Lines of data

++++++++++

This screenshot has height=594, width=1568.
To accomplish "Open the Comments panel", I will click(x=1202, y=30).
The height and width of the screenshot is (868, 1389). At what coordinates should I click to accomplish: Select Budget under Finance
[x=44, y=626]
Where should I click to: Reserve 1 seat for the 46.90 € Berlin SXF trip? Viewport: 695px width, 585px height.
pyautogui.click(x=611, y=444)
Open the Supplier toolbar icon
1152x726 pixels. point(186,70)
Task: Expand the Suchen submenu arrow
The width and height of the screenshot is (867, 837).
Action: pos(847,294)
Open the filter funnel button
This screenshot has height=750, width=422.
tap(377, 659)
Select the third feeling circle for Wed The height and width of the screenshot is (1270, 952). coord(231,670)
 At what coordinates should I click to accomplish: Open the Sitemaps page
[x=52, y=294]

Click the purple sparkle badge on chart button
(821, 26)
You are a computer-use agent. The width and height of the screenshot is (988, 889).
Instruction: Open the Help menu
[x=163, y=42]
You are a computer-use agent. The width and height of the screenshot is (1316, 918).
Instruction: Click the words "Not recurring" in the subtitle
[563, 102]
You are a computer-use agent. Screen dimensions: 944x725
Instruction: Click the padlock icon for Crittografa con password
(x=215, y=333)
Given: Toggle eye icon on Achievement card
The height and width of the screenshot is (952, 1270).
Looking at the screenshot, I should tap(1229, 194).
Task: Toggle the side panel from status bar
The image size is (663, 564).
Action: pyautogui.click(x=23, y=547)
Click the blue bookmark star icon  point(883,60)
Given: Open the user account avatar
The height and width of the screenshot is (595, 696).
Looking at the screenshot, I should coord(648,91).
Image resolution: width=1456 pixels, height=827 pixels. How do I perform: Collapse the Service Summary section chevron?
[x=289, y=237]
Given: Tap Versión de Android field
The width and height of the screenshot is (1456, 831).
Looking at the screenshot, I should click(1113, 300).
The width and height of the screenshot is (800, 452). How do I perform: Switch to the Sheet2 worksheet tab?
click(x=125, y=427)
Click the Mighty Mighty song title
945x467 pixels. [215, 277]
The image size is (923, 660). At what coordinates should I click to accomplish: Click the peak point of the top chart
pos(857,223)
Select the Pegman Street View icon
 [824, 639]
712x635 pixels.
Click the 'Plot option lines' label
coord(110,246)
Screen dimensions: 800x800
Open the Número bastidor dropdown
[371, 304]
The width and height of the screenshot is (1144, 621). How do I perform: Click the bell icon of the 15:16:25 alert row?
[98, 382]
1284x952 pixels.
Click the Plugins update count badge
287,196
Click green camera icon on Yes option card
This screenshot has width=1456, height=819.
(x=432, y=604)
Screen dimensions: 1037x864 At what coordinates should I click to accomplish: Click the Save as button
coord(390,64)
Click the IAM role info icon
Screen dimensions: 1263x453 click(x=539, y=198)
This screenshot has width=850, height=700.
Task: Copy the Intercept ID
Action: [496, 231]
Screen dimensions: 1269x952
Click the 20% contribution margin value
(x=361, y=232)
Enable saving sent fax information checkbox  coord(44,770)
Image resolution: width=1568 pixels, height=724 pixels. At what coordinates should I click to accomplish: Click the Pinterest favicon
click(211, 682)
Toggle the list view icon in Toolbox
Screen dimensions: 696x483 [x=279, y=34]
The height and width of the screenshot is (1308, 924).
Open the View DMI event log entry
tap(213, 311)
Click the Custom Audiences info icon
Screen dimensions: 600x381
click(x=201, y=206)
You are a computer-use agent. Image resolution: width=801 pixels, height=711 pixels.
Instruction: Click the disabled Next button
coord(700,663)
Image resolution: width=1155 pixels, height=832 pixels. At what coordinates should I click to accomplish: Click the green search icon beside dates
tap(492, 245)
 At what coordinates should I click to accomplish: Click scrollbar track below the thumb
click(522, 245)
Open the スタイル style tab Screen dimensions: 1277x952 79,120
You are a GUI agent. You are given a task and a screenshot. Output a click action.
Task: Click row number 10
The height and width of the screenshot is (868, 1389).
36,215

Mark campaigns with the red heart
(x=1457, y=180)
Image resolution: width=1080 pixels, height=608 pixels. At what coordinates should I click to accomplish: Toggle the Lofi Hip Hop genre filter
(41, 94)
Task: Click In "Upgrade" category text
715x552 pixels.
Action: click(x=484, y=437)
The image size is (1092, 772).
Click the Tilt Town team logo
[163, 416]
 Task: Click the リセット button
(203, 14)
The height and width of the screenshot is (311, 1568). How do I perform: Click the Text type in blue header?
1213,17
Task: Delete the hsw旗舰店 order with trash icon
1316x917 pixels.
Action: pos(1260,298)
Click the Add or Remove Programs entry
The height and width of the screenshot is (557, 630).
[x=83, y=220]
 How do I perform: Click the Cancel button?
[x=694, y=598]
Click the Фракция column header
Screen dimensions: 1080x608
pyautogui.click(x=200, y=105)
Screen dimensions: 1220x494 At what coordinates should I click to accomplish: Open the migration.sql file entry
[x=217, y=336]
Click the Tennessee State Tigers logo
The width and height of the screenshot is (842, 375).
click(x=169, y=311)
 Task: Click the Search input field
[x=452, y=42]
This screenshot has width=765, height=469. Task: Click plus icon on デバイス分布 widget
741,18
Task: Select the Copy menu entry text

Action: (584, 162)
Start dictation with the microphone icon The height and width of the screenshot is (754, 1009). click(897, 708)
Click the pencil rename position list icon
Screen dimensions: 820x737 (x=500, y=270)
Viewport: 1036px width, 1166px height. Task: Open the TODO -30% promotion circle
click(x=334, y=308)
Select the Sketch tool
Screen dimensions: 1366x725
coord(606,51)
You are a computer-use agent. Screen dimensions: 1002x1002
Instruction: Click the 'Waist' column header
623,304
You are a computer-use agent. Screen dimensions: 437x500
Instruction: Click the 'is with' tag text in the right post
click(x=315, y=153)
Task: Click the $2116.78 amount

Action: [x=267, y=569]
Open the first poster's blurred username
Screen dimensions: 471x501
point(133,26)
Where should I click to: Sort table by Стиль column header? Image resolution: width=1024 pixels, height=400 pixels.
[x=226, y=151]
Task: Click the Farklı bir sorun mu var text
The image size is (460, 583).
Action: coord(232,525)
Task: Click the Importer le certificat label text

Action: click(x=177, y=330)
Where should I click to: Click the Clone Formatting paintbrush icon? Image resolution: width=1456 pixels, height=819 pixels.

++++++++++

#### What is being asked:
Can you put the records from the start through the line containing "1152x726 pixels. point(186,70)" into a numbered list, leaving out any blank lines?

#### Result for this exercise:
1. This screenshot has height=594, width=1568.
2. To accomplish "Open the Comments panel", I will click(x=1202, y=30).
3. The height and width of the screenshot is (868, 1389). At what coordinates should I click to accomplish: Select Budget under Finance
4. [x=44, y=626]
5. Where should I click to: Reserve 1 seat for the 46.90 € Berlin SXF trip? Viewport: 695px width, 585px height.
6. pyautogui.click(x=611, y=444)
7. Open the Supplier toolbar icon
8. 1152x726 pixels. point(186,70)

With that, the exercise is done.